**EXCERPTED RECORDS**:
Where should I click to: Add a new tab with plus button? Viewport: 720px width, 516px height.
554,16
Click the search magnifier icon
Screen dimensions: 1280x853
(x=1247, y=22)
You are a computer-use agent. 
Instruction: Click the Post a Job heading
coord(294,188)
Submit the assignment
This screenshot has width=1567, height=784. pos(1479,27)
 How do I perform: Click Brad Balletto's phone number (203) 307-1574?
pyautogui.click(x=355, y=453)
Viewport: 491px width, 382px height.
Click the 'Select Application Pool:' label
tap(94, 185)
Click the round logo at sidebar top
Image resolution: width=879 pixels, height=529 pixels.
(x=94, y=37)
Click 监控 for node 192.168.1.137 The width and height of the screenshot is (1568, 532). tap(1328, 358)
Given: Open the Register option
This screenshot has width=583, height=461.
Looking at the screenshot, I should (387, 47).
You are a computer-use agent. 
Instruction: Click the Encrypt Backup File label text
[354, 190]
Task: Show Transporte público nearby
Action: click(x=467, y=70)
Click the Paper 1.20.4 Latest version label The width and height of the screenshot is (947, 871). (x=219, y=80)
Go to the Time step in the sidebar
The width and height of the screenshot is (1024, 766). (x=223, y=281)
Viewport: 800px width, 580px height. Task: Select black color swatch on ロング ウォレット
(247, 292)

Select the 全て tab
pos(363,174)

**THE REQUEST**: Reproduce verbatim the listing beginning with the line that contains "Given: Open the Register option" and continuing through the end of the listing.

**SOLUTION FOR THIS EXERCISE**:
Given: Open the Register option
This screenshot has width=583, height=461.
Looking at the screenshot, I should (387, 47).
You are a computer-use agent. 
Instruction: Click the Encrypt Backup File label text
[354, 190]
Task: Show Transporte público nearby
Action: click(x=467, y=70)
Click the Paper 1.20.4 Latest version label The width and height of the screenshot is (947, 871). (x=219, y=80)
Go to the Time step in the sidebar
The width and height of the screenshot is (1024, 766). (x=223, y=281)
Viewport: 800px width, 580px height. Task: Select black color swatch on ロング ウォレット
(247, 292)

Select the 全て tab
pos(363,174)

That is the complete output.